26/03/2026
𝗞𝗥𝗔 𝗽𝗿𝗲𝗽𝗮𝗿𝗲𝘀 𝟭𝟲𝗽𝗰 𝗩𝗔𝗧 𝘀𝗵𝗼𝗰𝗸𝗲𝗿 𝗼𝗻 𝘀𝗺𝗮𝗹𝗹 𝘁𝗿𝗮𝗱𝗲𝗿𝘀
In a bid to meet its revenue collection target, KRA has proposed the removal of the current Ksh 5 million Value Added Tax (VAT) registration threshold.
This marks a significant shift in Kenya’s tax framework and could substantially widen the VAT net.
𝗖𝘂𝗿𝗿𝗲𝗻𝘁 𝗙𝗿𝗮𝗺𝗲𝘄𝗼𝗿𝗸
The establishment of this threshold is backed by Section 34 of the VAT Act which highlights the threshold for registration for VAT.
The Section clearly states the value of the sales, the period to get registered, the duration needed for the value of the sales, the types of services included, the taxable supplies viable, and the timeline when the registration is to be held.
𝗣𝗿𝗼𝗽𝗼𝘀𝗮𝗹
This proposal will amend this Section 34 all together.

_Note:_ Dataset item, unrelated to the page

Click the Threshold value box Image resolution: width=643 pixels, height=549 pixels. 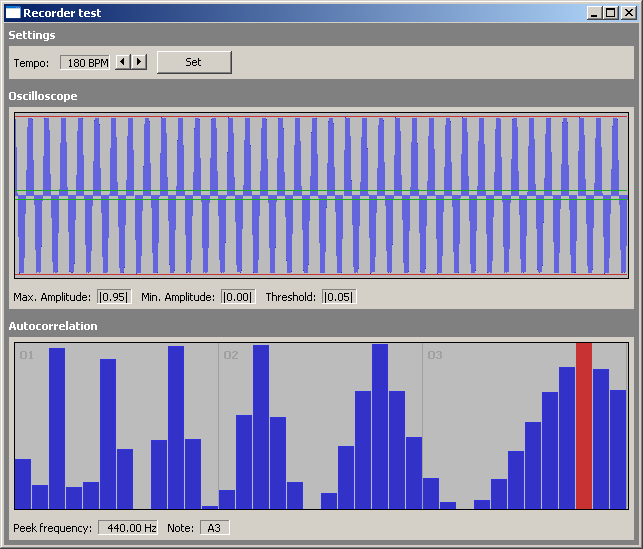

In the meantime, what this proposal implies is that all traders from small businesses to businesses operating large scale will have to register for VAT.
The move aims to boost VAT payers from 230,000 to 800,000. This is set to close the Sh378 billion collection gap and bring them close to the target of over KSh1 trillion in revenue.
𝗜𝗺𝗽𝗹𝗶𝗰𝗮𝘁𝗶𝗼𝗻𝘀:
The impact of these proposed changes are as follows:
- VAT registration will become compulsory for all traders dealing in vatable goods
- All traders both in formal and informal trade will become VAT agents
- Consultants will also need to incorporate the 16% VAT charges on their fees
- All goods including Fast Moving Consumer Goods will include VAT
- All traders will have to remit tax monthly given the filing of VAT on the 20th
- All businesses would be required to issue compliant eTIMS tax invoices and maintain detailed sales records
Immediate result of this is the price of daily goods will hike as traders will pass the tax burden to consumers.
To businesses, some will be pushed out of operation given the additional administrative cost and working capital strain due to VAT remittances.